START Task data

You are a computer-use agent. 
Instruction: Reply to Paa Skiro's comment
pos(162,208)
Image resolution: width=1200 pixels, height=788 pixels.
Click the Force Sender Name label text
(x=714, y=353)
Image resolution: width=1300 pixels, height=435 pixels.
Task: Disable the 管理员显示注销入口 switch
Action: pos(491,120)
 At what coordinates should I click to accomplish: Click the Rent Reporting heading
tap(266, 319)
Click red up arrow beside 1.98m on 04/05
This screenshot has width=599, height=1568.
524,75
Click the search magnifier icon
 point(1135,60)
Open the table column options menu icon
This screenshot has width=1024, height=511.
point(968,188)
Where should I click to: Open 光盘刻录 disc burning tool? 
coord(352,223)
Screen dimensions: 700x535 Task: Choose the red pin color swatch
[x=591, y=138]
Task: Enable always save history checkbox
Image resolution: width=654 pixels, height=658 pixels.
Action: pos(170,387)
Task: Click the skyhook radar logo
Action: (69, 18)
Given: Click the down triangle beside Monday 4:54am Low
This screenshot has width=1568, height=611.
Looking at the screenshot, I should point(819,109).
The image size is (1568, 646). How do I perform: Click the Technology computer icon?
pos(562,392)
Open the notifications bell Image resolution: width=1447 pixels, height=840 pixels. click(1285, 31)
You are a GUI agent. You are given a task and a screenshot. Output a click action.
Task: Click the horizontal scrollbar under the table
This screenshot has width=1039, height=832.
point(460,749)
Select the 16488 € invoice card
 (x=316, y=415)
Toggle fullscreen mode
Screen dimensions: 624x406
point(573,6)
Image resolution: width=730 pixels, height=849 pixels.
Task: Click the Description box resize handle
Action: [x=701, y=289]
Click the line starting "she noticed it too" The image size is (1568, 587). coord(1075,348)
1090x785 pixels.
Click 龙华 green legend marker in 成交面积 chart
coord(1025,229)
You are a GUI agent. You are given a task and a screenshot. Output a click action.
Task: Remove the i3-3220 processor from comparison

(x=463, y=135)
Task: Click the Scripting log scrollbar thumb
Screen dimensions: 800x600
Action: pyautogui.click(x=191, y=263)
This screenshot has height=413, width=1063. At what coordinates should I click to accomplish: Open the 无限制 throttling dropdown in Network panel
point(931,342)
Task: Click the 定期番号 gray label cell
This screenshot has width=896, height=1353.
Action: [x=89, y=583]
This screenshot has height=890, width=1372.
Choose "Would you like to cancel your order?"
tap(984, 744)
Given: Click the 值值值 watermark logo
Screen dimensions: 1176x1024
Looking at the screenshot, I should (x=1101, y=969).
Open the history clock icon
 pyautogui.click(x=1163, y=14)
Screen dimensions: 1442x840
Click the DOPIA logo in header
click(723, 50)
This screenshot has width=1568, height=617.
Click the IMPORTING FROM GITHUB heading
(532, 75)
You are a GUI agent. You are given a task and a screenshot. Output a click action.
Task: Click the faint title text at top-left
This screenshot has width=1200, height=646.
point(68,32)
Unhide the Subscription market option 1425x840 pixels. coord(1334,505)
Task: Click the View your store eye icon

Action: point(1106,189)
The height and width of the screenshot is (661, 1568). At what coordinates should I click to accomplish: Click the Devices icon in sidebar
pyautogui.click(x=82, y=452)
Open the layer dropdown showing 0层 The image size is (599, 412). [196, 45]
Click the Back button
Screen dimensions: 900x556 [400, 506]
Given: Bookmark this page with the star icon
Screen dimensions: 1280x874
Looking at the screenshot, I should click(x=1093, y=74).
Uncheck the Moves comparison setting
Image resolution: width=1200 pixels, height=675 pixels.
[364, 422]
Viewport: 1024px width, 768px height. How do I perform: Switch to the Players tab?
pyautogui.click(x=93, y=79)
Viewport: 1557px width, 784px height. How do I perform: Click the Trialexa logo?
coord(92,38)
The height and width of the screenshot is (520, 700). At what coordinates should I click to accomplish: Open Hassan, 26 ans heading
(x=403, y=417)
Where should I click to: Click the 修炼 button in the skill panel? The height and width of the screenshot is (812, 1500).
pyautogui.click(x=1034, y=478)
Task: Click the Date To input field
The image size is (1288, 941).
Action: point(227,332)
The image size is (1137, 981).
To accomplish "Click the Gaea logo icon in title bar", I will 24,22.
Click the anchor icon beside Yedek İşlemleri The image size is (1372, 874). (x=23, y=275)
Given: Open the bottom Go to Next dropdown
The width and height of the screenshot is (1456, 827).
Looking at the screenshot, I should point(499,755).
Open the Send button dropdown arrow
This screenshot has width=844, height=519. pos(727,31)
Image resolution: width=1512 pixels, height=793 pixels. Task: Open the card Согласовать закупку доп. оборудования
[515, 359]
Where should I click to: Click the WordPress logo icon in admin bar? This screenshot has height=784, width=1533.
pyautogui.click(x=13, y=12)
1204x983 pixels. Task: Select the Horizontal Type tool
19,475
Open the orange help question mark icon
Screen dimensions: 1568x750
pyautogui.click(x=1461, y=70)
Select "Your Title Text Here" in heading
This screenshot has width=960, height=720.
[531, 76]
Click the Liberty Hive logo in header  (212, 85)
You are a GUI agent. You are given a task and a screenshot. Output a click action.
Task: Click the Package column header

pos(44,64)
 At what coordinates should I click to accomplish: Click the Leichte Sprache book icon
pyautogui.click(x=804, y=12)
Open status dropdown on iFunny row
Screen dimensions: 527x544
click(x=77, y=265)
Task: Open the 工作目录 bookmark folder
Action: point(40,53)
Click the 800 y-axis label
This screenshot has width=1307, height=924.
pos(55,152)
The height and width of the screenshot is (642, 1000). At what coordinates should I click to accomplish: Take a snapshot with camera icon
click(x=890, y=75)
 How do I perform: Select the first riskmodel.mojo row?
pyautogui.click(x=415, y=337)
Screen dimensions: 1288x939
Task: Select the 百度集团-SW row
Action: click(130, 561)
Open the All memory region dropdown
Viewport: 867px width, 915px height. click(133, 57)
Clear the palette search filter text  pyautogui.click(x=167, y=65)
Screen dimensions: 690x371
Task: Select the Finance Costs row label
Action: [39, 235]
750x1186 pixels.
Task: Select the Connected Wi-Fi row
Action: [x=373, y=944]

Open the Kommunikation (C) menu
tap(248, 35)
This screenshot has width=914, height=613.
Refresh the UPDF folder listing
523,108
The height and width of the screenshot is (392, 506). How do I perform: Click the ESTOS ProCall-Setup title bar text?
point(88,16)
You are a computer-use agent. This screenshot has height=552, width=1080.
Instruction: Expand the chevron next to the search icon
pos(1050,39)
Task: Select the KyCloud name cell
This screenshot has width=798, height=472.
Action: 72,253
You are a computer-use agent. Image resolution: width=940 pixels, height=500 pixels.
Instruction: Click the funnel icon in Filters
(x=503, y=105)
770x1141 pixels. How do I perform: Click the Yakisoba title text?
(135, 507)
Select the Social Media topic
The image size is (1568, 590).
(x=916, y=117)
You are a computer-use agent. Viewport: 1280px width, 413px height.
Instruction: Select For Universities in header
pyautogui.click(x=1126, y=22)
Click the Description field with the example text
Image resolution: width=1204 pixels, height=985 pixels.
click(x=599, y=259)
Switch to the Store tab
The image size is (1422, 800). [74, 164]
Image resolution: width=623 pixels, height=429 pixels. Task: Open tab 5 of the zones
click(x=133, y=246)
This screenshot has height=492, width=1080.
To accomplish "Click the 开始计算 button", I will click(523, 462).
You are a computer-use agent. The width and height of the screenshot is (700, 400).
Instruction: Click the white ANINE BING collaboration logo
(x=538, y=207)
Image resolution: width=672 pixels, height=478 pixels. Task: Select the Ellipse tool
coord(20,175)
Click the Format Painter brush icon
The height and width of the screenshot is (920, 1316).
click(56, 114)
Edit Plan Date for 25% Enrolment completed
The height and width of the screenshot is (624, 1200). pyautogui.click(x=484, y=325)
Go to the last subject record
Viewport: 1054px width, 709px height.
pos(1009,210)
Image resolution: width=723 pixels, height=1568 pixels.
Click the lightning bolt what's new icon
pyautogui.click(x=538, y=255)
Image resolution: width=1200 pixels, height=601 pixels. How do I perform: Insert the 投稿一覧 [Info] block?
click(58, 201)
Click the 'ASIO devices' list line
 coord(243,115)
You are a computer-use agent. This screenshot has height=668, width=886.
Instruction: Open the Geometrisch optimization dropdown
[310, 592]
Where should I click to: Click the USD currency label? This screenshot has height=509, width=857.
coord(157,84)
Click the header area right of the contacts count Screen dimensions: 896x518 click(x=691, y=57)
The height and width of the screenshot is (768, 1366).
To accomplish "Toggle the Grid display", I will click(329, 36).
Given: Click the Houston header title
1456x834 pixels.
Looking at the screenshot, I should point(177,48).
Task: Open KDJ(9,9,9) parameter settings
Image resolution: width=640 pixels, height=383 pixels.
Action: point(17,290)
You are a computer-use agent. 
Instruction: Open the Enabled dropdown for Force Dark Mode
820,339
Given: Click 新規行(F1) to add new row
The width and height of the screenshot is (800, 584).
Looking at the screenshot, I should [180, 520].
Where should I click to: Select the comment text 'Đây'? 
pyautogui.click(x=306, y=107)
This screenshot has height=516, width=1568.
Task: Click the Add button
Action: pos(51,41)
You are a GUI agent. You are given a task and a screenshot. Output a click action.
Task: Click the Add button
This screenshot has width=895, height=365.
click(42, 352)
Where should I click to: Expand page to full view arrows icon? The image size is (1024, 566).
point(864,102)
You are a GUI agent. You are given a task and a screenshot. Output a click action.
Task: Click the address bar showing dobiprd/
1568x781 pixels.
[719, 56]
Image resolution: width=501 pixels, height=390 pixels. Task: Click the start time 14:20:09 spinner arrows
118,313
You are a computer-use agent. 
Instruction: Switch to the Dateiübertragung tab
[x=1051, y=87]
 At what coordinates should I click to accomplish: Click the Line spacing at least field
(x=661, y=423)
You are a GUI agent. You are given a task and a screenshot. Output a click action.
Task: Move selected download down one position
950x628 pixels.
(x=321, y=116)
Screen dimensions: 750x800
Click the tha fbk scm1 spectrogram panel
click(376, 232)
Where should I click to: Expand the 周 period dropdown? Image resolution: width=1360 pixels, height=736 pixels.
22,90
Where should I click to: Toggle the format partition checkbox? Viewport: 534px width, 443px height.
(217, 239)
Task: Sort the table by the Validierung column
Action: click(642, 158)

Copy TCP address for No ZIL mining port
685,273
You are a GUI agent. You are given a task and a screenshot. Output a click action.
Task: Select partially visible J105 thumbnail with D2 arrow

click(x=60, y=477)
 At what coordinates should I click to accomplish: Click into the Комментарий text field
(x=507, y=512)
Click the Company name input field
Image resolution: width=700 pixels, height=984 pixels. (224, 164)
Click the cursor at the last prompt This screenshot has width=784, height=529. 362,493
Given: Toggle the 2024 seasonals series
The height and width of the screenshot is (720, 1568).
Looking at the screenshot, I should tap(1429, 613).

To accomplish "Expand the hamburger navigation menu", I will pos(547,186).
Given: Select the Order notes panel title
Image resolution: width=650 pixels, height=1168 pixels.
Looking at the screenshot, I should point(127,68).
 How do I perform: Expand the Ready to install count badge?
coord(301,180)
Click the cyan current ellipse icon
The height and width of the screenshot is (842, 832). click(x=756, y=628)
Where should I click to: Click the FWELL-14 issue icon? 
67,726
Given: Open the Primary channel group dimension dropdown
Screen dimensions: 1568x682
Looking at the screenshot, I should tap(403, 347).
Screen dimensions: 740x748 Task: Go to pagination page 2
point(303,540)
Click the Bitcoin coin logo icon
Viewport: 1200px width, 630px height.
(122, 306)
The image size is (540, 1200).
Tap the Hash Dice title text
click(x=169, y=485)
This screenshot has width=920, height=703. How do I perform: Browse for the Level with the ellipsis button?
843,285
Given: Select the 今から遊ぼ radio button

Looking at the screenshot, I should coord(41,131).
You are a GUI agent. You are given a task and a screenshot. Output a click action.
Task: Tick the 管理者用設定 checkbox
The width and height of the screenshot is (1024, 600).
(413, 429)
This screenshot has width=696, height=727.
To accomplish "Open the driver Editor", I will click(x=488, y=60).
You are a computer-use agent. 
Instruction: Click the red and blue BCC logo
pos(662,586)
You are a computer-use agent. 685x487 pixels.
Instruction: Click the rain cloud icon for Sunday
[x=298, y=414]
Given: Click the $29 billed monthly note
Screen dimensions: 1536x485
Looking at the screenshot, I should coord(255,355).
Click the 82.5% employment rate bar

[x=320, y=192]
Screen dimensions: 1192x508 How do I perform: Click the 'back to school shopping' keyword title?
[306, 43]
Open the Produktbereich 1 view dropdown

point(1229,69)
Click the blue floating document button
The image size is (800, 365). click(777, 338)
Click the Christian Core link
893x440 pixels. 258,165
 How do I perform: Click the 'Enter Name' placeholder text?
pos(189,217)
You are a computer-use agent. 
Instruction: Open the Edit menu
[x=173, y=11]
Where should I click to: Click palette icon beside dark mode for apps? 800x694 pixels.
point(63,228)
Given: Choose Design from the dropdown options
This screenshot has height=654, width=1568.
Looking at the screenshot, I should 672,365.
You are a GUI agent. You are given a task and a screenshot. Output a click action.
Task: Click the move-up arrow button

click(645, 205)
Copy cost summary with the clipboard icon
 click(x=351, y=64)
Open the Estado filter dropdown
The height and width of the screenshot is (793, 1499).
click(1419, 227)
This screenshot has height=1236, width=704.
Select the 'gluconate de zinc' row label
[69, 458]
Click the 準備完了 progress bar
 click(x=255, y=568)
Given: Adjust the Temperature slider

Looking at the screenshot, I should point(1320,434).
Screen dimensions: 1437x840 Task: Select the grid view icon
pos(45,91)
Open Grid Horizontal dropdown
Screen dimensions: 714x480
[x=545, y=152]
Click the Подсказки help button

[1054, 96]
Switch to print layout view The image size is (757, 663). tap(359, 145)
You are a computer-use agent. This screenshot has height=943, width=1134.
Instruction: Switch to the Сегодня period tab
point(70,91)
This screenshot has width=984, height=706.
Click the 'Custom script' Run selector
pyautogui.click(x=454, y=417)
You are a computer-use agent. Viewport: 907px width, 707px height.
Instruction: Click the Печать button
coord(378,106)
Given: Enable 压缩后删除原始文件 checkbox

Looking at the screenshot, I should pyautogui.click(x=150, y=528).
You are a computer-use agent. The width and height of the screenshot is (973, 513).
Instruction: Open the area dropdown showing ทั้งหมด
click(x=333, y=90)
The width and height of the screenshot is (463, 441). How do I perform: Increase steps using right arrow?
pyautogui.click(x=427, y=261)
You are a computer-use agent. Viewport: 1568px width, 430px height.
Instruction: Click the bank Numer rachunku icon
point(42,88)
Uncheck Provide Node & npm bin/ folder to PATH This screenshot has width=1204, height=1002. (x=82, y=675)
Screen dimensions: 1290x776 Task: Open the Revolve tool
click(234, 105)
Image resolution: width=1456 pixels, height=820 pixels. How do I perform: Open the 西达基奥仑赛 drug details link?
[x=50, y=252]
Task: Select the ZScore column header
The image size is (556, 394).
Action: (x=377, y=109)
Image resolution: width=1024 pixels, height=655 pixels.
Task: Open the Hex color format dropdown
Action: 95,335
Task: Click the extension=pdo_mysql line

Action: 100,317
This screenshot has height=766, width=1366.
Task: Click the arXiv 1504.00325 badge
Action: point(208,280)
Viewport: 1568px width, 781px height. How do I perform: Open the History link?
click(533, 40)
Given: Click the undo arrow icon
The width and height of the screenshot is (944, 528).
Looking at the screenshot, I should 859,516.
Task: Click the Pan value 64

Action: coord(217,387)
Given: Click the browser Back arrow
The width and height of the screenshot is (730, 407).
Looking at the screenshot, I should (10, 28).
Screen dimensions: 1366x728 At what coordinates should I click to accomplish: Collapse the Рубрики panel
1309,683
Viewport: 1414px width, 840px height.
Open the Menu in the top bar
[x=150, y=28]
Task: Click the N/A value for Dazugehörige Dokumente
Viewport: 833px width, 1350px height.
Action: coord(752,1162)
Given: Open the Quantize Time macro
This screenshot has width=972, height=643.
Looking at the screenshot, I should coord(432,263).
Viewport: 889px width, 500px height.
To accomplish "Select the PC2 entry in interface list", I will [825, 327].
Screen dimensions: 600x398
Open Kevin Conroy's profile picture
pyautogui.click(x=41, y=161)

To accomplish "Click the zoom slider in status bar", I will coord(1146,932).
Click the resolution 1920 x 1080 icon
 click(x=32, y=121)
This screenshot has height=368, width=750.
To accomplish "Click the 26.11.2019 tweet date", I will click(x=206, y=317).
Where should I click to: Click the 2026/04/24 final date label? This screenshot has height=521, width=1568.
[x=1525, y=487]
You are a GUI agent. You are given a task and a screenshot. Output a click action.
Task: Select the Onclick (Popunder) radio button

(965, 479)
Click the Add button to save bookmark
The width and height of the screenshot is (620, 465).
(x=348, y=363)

END Task data

_Exercise aim_
What lines in the data above contain the word "options"? Copy them all.

_Written solution_
Open the table column options menu icon
Given: Choose Design from the dropdown options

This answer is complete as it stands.